Rgroup Query Tutorial
Introduction
JChemPaint allows you to draw, save and retrieve "Rgroup queries".
Rgroup queries are defined by the Symyx RGfile format, more details for which can be found
in the "CTfile Formats" manual downloadable from www.symyx.com.
In essence, an Rgroup query allows you to define multiple molecules in one data structure
by combining different substituent attachments with one root structure (or scaffold).
A JChemPaint screenshot may help to clarify this:
This (simple) example contains a root structure with one Rgroup labeled "R1" in pink.
For R1, three substituents are defined and drawn under the root structure. Three possible molecules
can thus be derived by substituting R1 with one of these.
The substituents are to be attached to the root by replacing R1 with the substituent atom marked with an asterisk.
It will connect to the root using the bond that is also marked with an asterisk.
Using the "R-groups" menu, you can let JChemPaint generate the possible configurations for any Rgroup query
and save these to an SDF file.
For the example above, this would result in the following configurations (BioClipse screenshot):
Drawing R-groups
To draw R-groups, the following JChemPaint menus are relevant
- "R-groups" (from the main menu bar or by right clicking the canvas)
- "R-group attachment" in the bond popup menu (by right clicking a bond)
- "R-group attachment" in the atom popup menu (by right clicking a bond)
This section will explain how to create Rgroups using the aforementioned menus.
Define the root
The suggested way to construct Rgroup queries is to first draw all the structures you need, and then assign Rgroup aspects
to these. Going back the earlier example, you would first draw the four structures that make up the query. The R1 atom is a so
called "pseudo atom". To draw it, you can draw it as a normal (say Carbon) atom first, and then right click it and from the
atom menu pick Pseudo Atoms->R1.
Next, use a selection tool to select the entire structure that is intended to become the root structure. With the selection made,
right click the canvas and pick R-groups->Define as Root Structure. See the picture below for an illustration.
Define the substituents
Once a root structure has been chosen, the remaining structures in the drawing are subsequently flagged as "Not in R-Group".
To continue, select each structure that is to become a substituent, and choose R-groups->Define as Substituent. JChemPaint
will then prompt you to "Enter an R-group number". In our example, we'll enter 1. In general, you can pick any number
that corresponds to an R1...R32 atom in your root structure. In this way, you link the substituent to the specific Rgroup
of your choice.
JChemPaint will randomly pick a "connection point" atom on a newly declared substituent and flag this atom with an
asterisk. Potentially, if your Rgroup atom has multiple bonds connecting it to the root, it will pick a second
attachment point and flag this with a double quote. The asterisk and quote on the substituent correspond to the
similarly flagged bonds on the root. The RGfile format allows for two attachment point/bonds to be identified per Rgroup, not more.

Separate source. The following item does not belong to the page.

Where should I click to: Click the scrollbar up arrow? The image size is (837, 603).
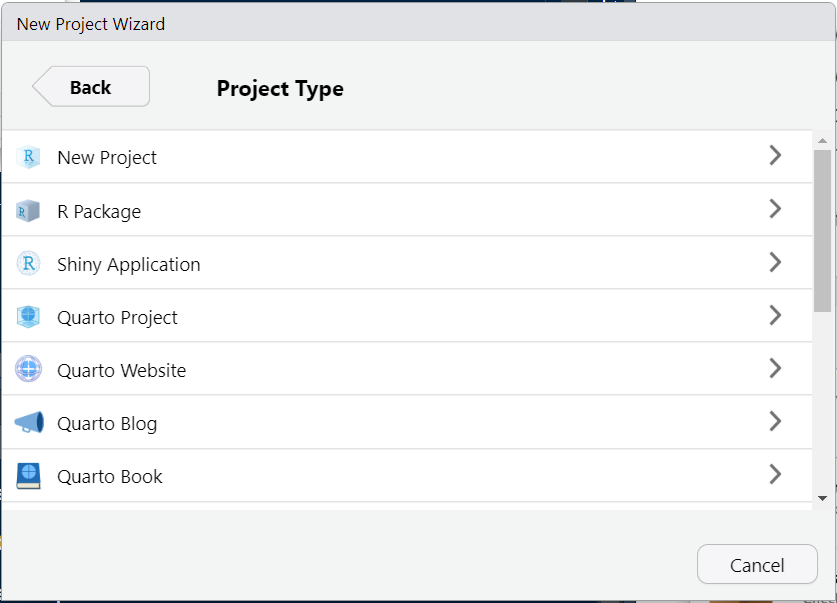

You are allowed to change the attachment atom(s) in the substituents and the attachment bond(s) in the root. For example,
to make another atom in a substituent the attachment point, select it and right click it. From the atom popup menu, select
R-Group attachment->Set as first attachment point (or Set as second attachment point).
Similarly, you can pick a bond in the root structure that connects to an R-atom and right click it to define its attachment
using the bond popup menu.
Advanced Rgroup logic
With the Rgroup query in place, the RGfile format allows you to define some more advanced logic on top of it.

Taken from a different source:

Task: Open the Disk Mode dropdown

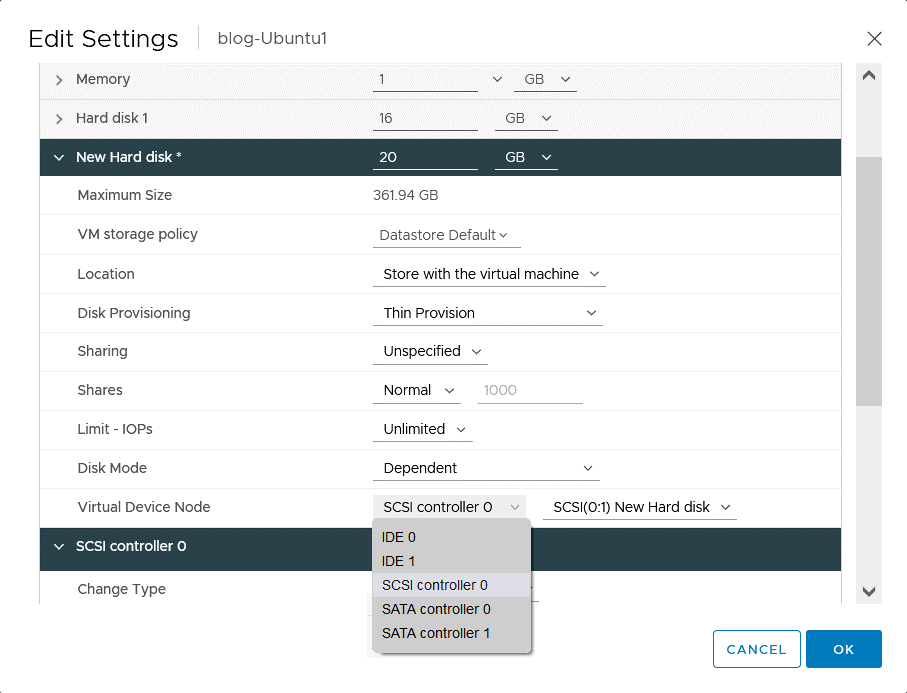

With JChemPaint this can be done using menu option R-groups->Advanced R-group logic.
For each group you can indicate:
- Occurrence: the occurrence value determines the number of times that a member of that an Rgroup must appear in the retrieved
structures. It can be relevant for more elaborate queries, for instance when you have multiple pseudo atoms
labeled R1 in your root structure and want to specify the substitution occurrence.
Allowed values are:
- n: exactly n
- n - m: n through m
- < n: fewer than n
The default is ">0". Any non-contradictory combination of the preceding values is also allowed; for example: "1,3-7,9,>11".

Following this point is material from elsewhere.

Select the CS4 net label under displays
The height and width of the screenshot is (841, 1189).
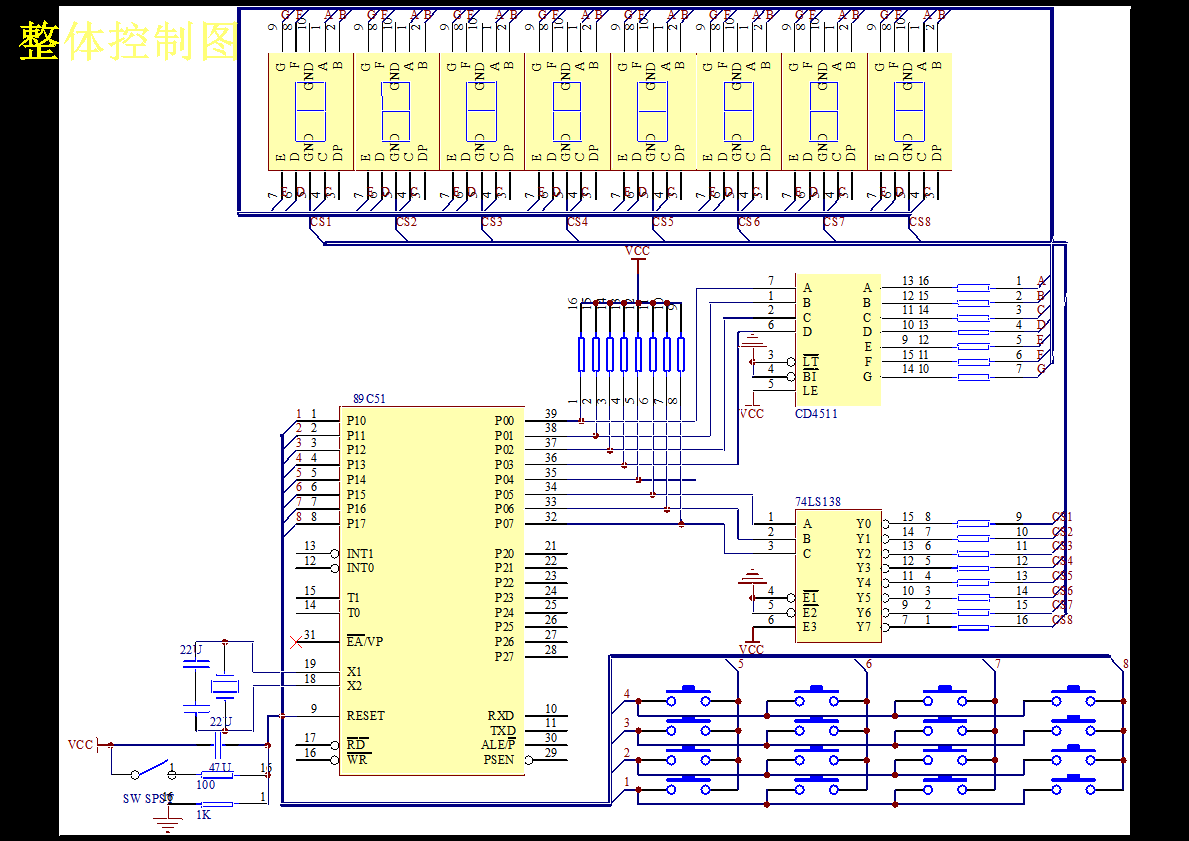click(577, 221)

- RestH: with RestH set to true, only hydrogen atoms are permitted at the unsatisfied Rgroup sites of retrieved structures. If RestH is set to false (the default),
unsatisfied Rgroup sites can be filled by hydrogen atoms or other molecule fragments.
This becomes relevant when you allow the occurrence for a certain group to be lower than the total amount of R-atoms you have drawn for that group.
- If..Then: you can define dependencies between Rgroups. If a root structure contains for example R2 and R10, you can make the condition
IF R2 THEN R10 (or the other way around). So if a substituent for R2 occurs in a retrieved structure, then it must
also have a substituent for R11.
Saving Rgroups
When you save the drawing, choose the "MDL MOL file" format as the file type. There is no exclusive file extension reserved for RGfiles.
JChemPaint will prompt you if you want to retain the RGroup information. Choose Yes; if you do not, the drawing will be saved as a regular
MOL file instead of an RGroup query (extended) MOL file.
Generating configurations
To confirm the correctness of you RGroup query specification, you can let JChemPaint/CDK generate all its possible configurations into an SDfile.
This can be done with menu option R-groups->Generate possible configurations. You can use a tool like BioClipse to browse the content of the
SDfile.